Saturday, May 9, 2009

Storytelling


I was recently asked to read or perform a story for children at Oslo’s Theatre Museum as part of a wide cultural event to encourage people to get to know their city better. I was given a free reign when it came to material, which made making a choice of story all the more difficult –there are, after all, so many fabulous children’s stories out there –some of my favourites being those of Hans Christian Anderson, Roald Dahl and Aesop. However, ultimately I wrote and performed a story of my own, which was the tale of "Sebastian the Theatre Cat". This had nothing to do with T.S. Eliot or Andrew Lloyd Webber, but concerned my own particular "mascot" Sebastian, with whom I am pictured here, and who already has many fans, being much more of a superstar than I am!

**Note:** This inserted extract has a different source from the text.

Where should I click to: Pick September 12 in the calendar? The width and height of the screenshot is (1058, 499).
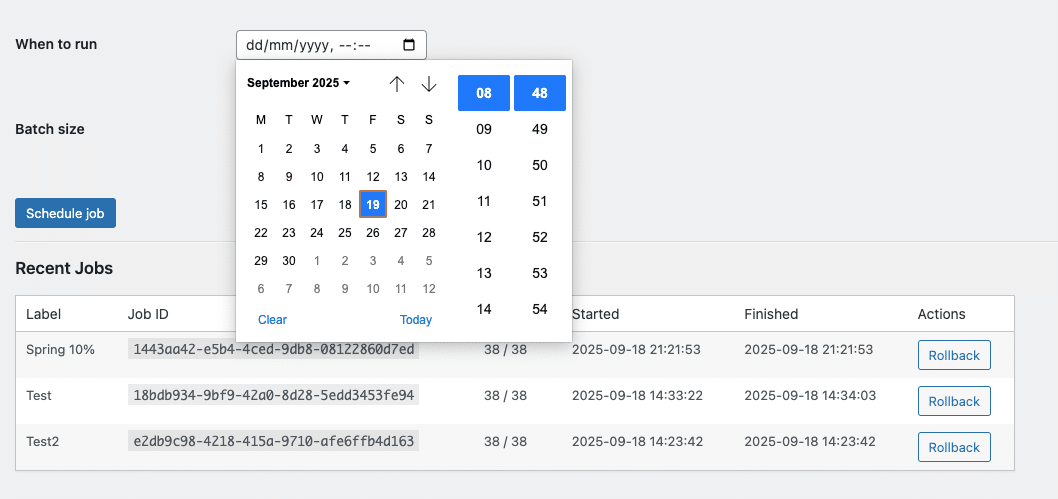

The story is set in an old theatre, and tells of how Sebastian (and his animal friends) saved the theatre from burning down, and it is the first of what I hope is a series of tales about this feline character. 

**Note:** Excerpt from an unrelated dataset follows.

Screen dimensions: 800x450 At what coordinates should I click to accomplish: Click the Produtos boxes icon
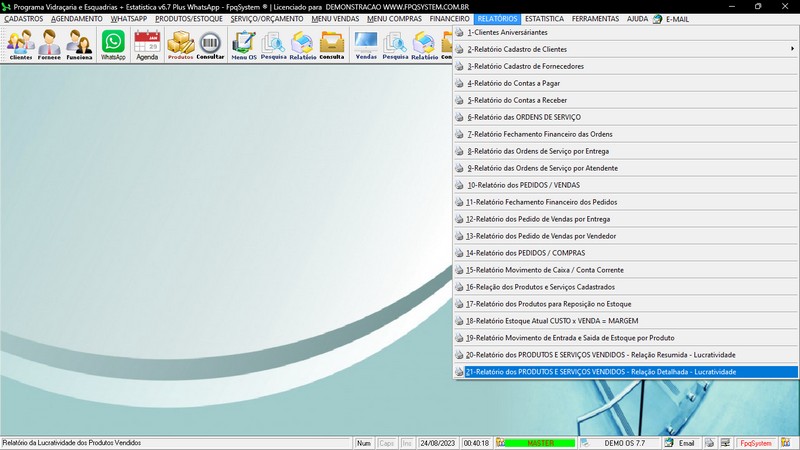(180, 45)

Storytelling for children is one of the most demanding but enrichening performance experiences imaginable; a combination of mutual imagination and rigid focus on the storyline. It is also one of the fundamental acts of performance –how it all started, long, long ago, before there were theatres or stages or the written word, when tales were told around a fire. I felt very priveleged to get back to the roots of what performing is all about, and learned a lot from the experience, not least of which being to find one person in the audience to whom you direct your storytelling. This does not mean neglecting all the others, but gives you a focus point, a receptor, which you can return to, affirming that what you are saying is getting through. This is an old performance trick, but it works.